Records of locating words and elements
******

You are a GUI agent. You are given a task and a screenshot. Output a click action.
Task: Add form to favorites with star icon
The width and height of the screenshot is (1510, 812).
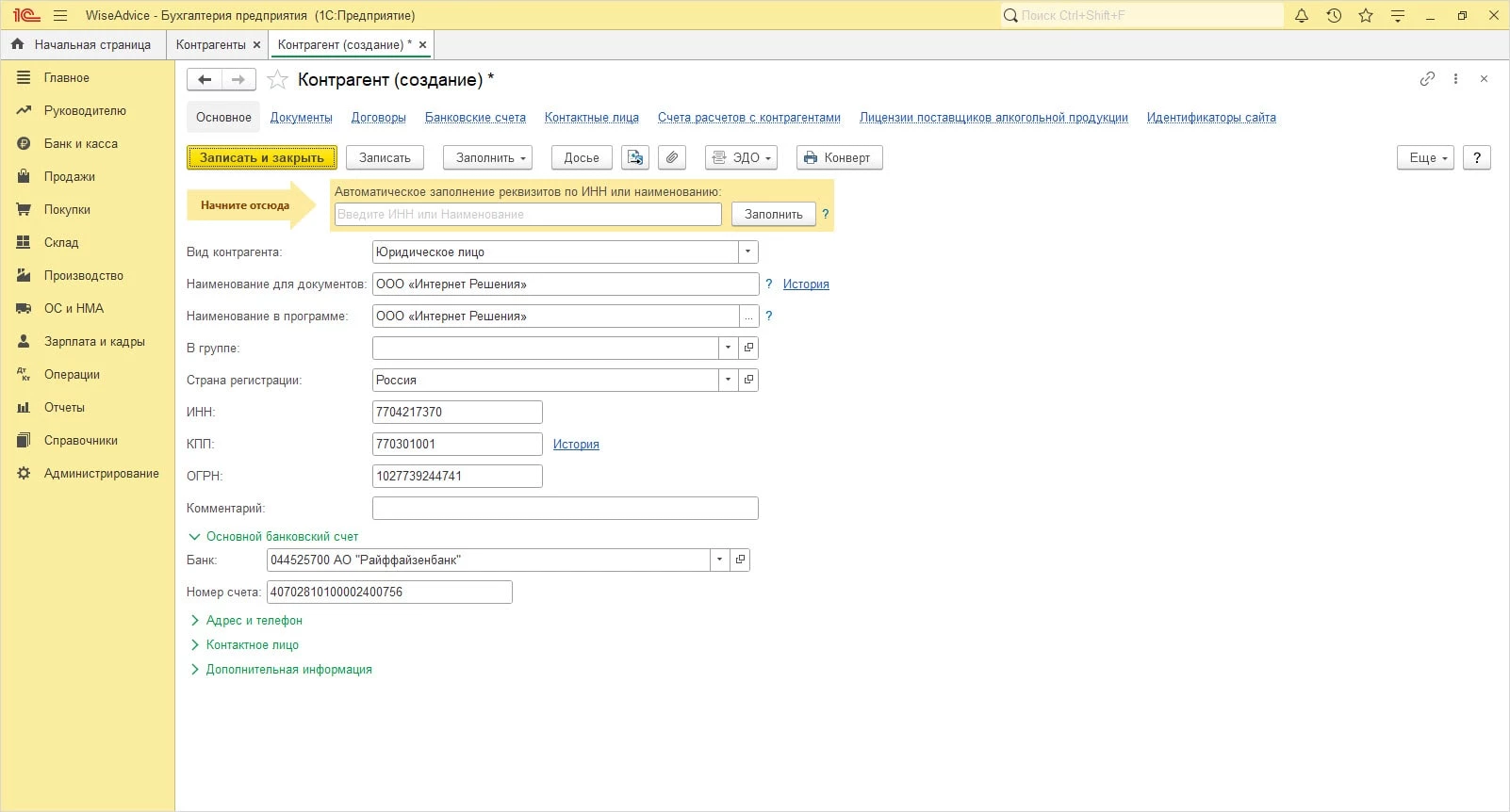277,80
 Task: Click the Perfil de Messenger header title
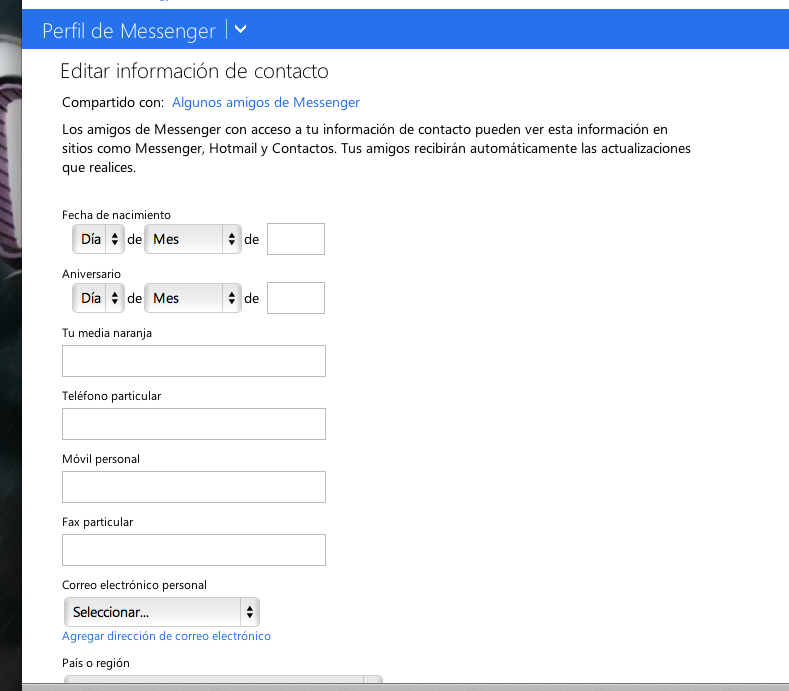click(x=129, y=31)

******

TASK DESCRIPTION ▸ Pull out each line of the items above that contains the string "screenshot", treating uppercase and lowercase as different.

WRITTEN SOLUTION ▸
You are a GUI agent. You are given a task and a screenshot. Output a click action.
The width and height of the screenshot is (1510, 812).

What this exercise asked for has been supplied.